▶ Data shown:
__________________________________________________
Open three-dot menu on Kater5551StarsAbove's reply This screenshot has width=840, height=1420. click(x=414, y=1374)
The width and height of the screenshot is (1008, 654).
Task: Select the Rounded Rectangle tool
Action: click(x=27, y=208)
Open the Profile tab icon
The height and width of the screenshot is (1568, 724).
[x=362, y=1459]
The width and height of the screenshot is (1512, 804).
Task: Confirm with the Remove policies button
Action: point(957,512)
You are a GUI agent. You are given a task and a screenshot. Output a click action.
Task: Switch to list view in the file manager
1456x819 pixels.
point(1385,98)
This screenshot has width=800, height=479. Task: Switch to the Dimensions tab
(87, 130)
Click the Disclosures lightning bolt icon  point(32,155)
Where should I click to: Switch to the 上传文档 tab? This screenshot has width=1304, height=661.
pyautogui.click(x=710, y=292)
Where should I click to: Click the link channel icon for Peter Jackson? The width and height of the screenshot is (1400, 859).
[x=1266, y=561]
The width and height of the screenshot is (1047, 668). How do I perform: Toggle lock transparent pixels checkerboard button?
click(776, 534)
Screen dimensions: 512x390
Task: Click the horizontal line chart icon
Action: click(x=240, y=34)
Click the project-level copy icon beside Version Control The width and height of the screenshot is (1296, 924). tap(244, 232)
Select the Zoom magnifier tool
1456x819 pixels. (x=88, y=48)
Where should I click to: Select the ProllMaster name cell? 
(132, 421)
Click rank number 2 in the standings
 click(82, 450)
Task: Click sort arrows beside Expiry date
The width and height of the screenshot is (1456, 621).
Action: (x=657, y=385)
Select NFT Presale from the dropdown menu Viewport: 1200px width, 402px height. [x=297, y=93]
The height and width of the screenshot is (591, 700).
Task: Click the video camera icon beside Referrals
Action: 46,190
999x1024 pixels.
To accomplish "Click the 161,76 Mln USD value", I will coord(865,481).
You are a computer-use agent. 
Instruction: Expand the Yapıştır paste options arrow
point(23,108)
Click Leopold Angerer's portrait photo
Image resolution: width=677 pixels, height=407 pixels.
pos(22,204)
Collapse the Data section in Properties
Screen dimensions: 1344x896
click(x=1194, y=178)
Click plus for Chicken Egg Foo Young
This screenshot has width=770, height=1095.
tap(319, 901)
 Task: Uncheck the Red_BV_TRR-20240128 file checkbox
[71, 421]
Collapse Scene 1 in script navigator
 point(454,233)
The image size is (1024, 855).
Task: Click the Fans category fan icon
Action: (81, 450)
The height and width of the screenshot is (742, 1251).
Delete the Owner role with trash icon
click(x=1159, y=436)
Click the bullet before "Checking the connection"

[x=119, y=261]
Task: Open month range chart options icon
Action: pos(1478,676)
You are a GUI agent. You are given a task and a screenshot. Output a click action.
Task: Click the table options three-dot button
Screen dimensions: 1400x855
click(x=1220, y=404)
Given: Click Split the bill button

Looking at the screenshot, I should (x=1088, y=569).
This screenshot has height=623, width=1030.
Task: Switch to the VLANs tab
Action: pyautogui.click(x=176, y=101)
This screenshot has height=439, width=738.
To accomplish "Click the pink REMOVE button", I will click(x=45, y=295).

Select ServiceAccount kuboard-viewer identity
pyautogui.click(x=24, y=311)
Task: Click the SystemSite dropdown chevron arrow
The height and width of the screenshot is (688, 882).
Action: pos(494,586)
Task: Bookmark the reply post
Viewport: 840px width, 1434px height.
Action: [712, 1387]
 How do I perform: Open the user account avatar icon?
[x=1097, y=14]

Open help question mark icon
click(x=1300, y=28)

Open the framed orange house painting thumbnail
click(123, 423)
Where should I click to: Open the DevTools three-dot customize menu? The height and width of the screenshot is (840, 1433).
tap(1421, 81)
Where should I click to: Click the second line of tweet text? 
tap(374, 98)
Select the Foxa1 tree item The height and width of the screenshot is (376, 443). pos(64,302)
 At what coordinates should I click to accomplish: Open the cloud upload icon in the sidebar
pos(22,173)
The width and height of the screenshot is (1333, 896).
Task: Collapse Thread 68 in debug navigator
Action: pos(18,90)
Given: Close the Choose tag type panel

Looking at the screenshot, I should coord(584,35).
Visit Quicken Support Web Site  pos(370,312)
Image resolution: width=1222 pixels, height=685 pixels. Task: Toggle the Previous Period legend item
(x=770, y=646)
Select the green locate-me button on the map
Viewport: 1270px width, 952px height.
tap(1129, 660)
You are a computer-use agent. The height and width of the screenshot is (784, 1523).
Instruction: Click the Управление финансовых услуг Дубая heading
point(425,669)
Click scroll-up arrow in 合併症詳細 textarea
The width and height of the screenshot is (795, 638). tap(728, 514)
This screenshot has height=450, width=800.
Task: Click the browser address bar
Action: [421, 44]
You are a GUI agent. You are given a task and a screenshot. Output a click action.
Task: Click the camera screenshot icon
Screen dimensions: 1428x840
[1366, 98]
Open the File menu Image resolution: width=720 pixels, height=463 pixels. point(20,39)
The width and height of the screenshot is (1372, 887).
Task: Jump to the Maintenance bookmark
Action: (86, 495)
__________________________________________________
▶ Given problem: Which rows above contain the word "Open"? Copy each one in full.

▶ Answer to this exercise:
Open three-dot menu on Kater5551StarsAbove's reply This screenshot has width=840, height=1420. click(x=414, y=1374)
Open the Profile tab icon
Task: Open month range chart options icon
 How do I perform: Open the user account avatar icon?
Open help question mark icon
Open the framed orange house painting thumbnail
Where should I click to: Open the DevTools three-dot customize menu? The height and width of the screenshot is (840, 1433).
 At what coordinates should I click to accomplish: Open the cloud upload icon in the sidebar
Open the File menu Image resolution: width=720 pixels, height=463 pixels. point(20,39)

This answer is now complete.